■ ABOUT THIS TASK:
Lines outside the range are not wanted. Give again exactly the lines between the line holding "Reload the current page" and the line holding "The image size is (801, 219).", inclusive, from the listing below.

▬▬▬▬▬▬▬▬▬▬

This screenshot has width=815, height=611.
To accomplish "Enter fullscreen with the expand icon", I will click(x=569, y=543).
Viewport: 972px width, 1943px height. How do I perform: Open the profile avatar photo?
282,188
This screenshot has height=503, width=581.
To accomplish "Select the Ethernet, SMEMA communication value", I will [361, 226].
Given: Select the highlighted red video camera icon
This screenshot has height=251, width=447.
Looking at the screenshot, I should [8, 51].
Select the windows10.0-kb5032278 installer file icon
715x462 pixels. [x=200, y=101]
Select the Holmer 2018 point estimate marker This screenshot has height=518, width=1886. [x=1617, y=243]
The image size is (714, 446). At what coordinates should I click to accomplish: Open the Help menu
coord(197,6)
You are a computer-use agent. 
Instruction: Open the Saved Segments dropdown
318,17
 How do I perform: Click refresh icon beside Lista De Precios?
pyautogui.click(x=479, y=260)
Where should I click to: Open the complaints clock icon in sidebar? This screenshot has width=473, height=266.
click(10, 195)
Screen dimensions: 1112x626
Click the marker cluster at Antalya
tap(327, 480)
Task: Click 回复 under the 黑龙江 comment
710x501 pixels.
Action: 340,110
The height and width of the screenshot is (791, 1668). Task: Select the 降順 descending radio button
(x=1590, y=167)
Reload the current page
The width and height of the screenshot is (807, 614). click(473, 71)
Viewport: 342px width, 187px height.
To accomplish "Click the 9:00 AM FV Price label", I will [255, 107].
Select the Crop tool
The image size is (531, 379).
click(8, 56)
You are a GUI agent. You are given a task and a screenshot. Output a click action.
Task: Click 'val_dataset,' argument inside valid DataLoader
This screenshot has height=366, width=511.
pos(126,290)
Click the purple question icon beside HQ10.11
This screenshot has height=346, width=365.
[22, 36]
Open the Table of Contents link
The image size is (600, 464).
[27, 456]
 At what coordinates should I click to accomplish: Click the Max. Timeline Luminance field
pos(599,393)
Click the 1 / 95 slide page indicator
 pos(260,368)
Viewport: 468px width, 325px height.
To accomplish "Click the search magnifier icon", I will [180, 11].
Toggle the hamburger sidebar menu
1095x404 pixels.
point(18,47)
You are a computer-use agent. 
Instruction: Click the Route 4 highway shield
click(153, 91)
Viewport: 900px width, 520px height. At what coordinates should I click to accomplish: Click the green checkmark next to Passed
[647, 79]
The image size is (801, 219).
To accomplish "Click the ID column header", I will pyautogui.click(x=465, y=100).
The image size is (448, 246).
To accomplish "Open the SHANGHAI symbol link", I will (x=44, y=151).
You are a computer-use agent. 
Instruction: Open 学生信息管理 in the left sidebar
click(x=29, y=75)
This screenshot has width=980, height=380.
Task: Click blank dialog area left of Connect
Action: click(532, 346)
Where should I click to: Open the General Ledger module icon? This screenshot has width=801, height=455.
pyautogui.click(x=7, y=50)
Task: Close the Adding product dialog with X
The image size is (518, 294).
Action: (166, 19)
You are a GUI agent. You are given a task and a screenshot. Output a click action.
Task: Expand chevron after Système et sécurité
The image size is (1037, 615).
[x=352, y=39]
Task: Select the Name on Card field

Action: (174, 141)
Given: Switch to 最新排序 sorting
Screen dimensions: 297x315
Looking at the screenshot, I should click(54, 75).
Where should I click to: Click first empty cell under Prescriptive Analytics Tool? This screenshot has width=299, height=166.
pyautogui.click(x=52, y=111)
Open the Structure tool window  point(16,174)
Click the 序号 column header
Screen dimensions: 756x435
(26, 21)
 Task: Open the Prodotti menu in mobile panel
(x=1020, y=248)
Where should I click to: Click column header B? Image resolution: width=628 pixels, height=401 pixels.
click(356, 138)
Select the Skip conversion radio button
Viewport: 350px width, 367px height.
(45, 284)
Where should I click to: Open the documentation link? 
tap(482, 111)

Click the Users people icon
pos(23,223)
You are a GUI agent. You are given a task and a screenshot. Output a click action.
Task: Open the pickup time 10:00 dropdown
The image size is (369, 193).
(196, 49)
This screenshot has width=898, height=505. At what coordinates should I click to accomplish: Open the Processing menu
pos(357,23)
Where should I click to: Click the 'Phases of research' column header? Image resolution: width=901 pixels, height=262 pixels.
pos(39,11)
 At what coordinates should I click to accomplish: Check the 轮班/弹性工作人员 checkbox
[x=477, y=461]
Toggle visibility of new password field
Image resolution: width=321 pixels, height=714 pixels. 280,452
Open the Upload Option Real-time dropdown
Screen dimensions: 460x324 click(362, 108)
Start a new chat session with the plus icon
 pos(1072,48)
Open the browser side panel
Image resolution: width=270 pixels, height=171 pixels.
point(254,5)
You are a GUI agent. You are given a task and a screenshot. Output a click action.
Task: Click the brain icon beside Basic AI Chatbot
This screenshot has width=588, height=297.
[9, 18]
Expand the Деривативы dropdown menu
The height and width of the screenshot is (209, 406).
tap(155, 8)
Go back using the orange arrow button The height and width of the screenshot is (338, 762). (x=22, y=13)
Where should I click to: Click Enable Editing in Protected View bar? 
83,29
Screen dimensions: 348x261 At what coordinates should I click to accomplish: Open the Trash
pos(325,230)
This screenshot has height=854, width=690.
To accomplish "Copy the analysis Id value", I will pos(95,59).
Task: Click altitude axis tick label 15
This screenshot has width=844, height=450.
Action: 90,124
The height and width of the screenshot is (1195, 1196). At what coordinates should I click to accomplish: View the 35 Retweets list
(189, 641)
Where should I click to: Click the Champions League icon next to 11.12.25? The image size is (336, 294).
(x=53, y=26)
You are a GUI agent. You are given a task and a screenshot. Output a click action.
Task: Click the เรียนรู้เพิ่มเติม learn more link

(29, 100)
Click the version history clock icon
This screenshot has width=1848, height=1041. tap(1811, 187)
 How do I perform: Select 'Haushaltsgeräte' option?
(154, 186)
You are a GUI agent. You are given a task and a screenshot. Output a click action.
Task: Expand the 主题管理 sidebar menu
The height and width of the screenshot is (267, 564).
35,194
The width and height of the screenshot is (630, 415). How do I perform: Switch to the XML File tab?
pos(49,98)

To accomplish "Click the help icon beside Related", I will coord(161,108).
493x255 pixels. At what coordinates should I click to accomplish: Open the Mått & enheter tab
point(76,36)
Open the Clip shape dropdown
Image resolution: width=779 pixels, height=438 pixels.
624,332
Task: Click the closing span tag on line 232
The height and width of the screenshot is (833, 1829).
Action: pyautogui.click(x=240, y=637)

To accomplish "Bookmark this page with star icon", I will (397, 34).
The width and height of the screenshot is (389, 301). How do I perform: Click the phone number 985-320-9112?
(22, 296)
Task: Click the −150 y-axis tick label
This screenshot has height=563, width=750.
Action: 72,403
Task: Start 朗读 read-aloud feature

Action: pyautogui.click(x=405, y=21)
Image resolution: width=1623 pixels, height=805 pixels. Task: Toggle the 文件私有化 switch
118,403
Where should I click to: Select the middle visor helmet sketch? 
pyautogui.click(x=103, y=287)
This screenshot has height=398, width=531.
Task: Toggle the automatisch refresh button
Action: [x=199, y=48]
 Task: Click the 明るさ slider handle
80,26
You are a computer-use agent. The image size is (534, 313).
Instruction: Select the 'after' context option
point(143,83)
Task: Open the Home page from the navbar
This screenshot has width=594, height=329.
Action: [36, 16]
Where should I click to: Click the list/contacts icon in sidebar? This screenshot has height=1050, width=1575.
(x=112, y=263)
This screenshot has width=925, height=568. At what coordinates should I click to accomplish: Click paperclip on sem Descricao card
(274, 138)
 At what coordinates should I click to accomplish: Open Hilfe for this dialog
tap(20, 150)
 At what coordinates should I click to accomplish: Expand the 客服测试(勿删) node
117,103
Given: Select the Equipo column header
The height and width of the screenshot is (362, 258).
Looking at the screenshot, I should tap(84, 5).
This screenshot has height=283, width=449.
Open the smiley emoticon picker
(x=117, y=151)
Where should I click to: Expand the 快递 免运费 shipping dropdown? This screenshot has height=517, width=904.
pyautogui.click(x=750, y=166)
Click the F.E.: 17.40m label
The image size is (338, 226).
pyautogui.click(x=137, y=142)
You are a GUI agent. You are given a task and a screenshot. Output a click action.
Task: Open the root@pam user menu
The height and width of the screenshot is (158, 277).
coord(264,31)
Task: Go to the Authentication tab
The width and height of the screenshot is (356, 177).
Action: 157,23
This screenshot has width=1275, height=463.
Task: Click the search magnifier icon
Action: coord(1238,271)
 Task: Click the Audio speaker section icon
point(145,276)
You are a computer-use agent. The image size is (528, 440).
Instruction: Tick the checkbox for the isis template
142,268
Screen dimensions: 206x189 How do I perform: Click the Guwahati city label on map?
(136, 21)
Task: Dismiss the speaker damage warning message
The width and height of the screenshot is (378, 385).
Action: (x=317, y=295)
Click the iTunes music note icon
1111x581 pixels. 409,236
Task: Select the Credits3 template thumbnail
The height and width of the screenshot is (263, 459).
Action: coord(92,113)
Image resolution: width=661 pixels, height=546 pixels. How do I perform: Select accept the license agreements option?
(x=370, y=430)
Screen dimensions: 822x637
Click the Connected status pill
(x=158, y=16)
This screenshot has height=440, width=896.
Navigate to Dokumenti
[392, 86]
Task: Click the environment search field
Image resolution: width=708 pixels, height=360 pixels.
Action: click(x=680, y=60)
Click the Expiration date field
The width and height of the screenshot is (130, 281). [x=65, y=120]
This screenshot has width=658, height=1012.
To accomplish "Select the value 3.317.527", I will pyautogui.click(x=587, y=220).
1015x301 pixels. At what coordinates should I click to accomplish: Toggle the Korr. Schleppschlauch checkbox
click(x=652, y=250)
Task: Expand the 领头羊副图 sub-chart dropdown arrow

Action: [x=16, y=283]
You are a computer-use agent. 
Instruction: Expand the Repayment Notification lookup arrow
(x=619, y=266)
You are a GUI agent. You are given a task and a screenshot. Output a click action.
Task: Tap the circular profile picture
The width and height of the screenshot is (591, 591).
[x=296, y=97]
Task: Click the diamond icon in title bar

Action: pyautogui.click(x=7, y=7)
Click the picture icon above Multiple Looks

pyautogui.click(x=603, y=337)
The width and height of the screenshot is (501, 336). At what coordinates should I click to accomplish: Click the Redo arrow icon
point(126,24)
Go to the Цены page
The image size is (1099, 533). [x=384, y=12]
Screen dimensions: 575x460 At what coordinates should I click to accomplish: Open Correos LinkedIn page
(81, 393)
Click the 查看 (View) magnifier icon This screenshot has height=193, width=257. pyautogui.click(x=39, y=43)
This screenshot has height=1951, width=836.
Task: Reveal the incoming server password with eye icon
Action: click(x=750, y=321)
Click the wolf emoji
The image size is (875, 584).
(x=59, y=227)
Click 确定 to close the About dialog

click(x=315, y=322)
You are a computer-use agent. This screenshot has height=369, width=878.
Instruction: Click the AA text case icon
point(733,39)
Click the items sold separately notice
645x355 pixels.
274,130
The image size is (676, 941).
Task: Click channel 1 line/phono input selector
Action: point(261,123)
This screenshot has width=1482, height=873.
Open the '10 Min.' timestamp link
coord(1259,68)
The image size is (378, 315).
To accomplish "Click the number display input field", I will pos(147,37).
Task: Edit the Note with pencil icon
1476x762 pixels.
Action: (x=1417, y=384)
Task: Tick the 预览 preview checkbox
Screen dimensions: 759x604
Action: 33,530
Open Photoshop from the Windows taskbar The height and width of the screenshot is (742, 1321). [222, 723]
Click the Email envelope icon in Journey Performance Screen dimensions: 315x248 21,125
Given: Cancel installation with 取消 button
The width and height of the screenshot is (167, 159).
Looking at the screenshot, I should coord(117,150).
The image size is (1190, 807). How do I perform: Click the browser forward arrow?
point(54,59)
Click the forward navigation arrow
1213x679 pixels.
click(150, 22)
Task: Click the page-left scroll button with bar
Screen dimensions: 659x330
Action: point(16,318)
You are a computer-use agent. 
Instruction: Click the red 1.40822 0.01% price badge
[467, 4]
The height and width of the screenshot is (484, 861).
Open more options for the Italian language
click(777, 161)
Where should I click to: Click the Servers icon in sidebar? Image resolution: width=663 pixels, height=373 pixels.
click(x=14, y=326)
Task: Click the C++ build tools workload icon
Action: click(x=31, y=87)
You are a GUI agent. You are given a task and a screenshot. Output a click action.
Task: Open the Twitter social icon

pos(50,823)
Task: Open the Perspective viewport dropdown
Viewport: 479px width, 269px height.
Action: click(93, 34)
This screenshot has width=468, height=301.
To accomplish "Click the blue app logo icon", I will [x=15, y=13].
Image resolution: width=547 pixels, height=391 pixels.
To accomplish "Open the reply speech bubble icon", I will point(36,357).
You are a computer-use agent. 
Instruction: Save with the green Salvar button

▬▬▬▬▬▬▬▬▬▬

■ ANSWER TO THIS PROBLEM:
Reload the current page
The width and height of the screenshot is (807, 614). click(473, 71)
Viewport: 342px width, 187px height.
To accomplish "Click the 9:00 AM FV Price label", I will [255, 107].
Select the Crop tool
The image size is (531, 379).
click(8, 56)
You are a GUI agent. You are given a task and a screenshot. Output a click action.
Task: Click 'val_dataset,' argument inside valid DataLoader
This screenshot has height=366, width=511.
pos(126,290)
Click the purple question icon beside HQ10.11
This screenshot has height=346, width=365.
[22, 36]
Open the Table of Contents link
The image size is (600, 464).
[27, 456]
 At what coordinates should I click to accomplish: Click the Max. Timeline Luminance field
pos(599,393)
Click the 1 / 95 slide page indicator
 pos(260,368)
Viewport: 468px width, 325px height.
To accomplish "Click the search magnifier icon", I will [180, 11].
Toggle the hamburger sidebar menu
1095x404 pixels.
point(18,47)
You are a computer-use agent. 
Instruction: Click the Route 4 highway shield
click(153, 91)
Viewport: 900px width, 520px height. At what coordinates should I click to accomplish: Click the green checkmark next to Passed
[647, 79]
The image size is (801, 219).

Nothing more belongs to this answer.